Their finances took a hit when she left her job, but smart planning and penny pinching enabled the family to manage just fine – until Luis was laid off from his job as a pipe fitter.
Recharging with gratitude
Although happily married and thrilled with her new family, stress began to take its toll. To make ends meet, her husband took temporary work out of state when available. She battled flare ups of chronic neck and back pain and fibromyalgia while taking care of her children. And she missed Luis.
“It’s hard. It’s difficult to drive around, to go to church, the grocery store,” she says.
She began journaling again and it helped her sort out her feelings. Her journaling became focused on gratitude when her friend, Terry Capps, mentioned keeping a journal of three things she gives thanks for each day. I thought I needed to start focusing on the good things again. When you are going through trying times, you need to look at things differently and see the little important things,” says Tarango. “Terry planted that seed.”
And it not only grew into a healthy personal habit but blossomed into a way to help others.
Capps, a 52-year-old software tester, says “Dragonflies, Ketchup & Late-Night Phone Calls: 31 Days of Journaling God’s Blessings” is different from most inspirational books. “You get to learn about Daphne’s life and journey, which provides encouragement, as well as the devotional part of it,” says Capps, who describes her friend as a very sweet, intelligent, and outgoing person. “There’s the journaling and then there’s also the encouraging part that comes from her story.”
The book, says Capps, offers inspiration for those who are experienced and beginners at journaling. “It could be a really good introduction to journaling to get them in the habit,” she says. “I like to try anything possible to get anybody into journaling because it makes such a difference.”
Novice writer Pam Fuller admires Tarango’s transparency in her books and on the website. “She’s real.

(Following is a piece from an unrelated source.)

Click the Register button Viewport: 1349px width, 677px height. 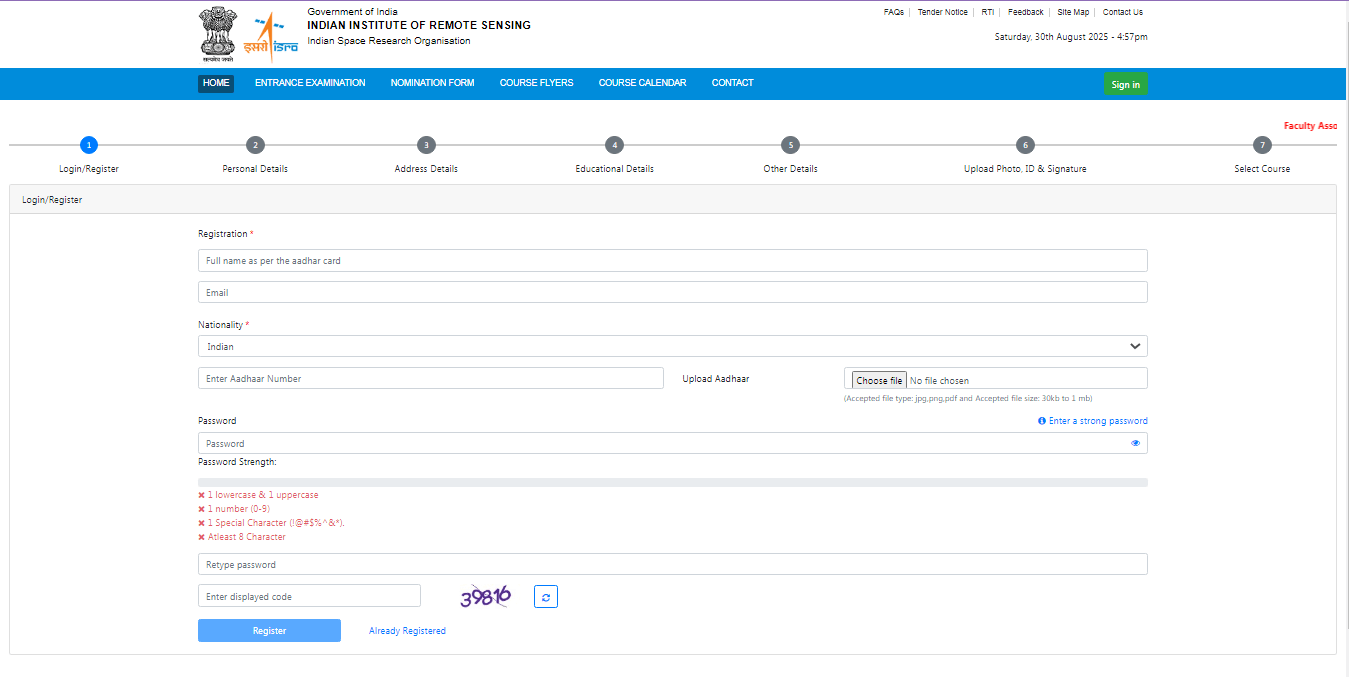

She’s going to tell you the good, the bad, and the ugly about herself. She doesn’t hold back from the ups and downs of life and how God has carried her through,” says Fuller, who co-founded the Lakeland Christian Writers group. “What you see on paper – that is her. She did not floss it up and make it pretty just for the editor. That is the essence of her.”

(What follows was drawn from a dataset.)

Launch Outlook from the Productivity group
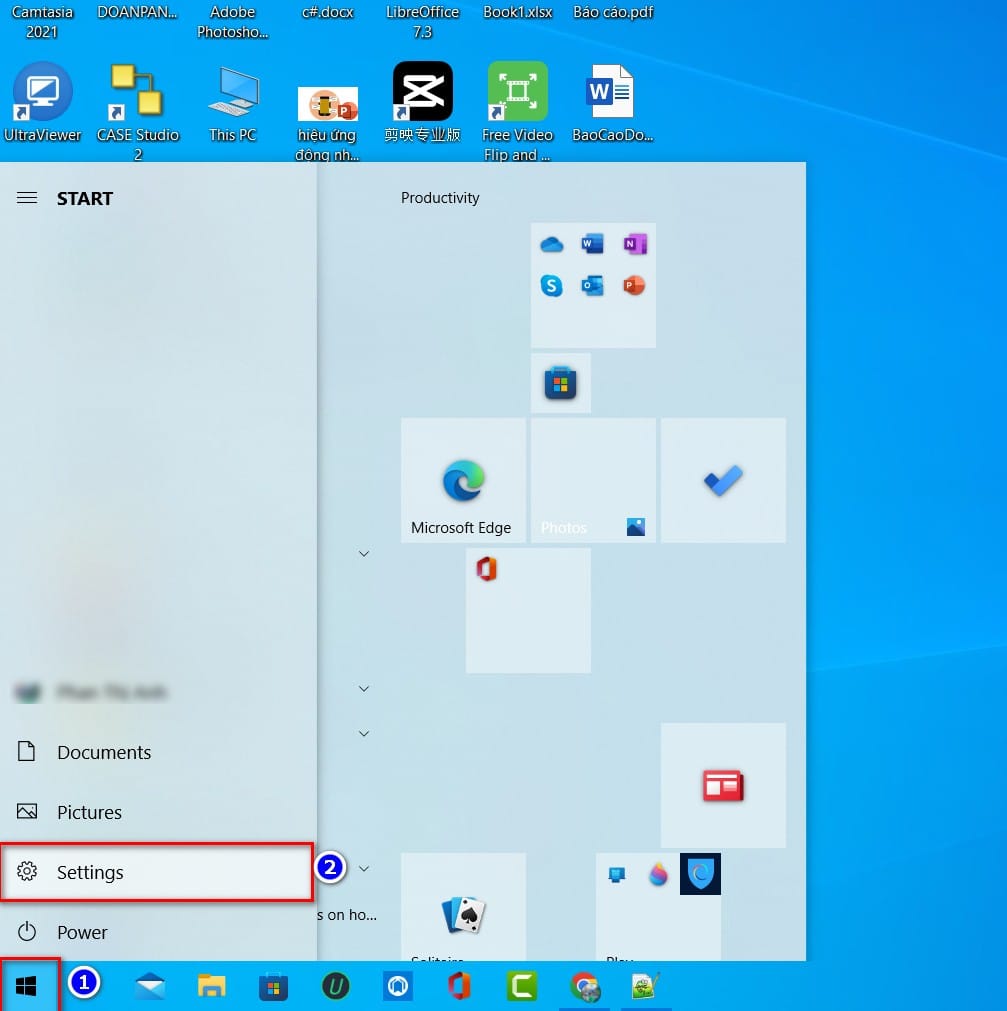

Fuller stresses the healing power of sharing the hardships of life with others and this is what enables Tarango to be so forthcoming in her writing. “It is a conduit for healing. When you have been healed and are still walking through difficulties and circumstances, sharing your story helps you and it helps others, and it solidifies your relationship with Christ,” she says.

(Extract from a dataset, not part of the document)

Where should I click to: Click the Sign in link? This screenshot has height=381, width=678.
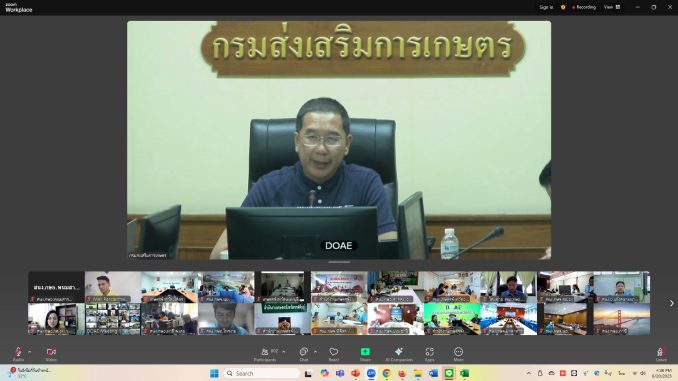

Although her husband is still not employed full-time and she still battles health issues, Tarango practices what she teaches. She’s thankful for her parents, who moved close by and spend time with their grandchildren, and the support of her in-laws. She’s grateful when she fixes dinner, leads her writer’s group, spends time with friends. “We’re meant to support each other. When you don’t have that support system, it’s difficult dealing with things on your own,” she says.
And she’s grateful to be a help and inspiration to others.
“When I started to be more thankful for the things that happen, even the negative things, I figured other people needed that help and a little guidance getting through the tough times,” she says. “I’m comforted to give comfort to others.”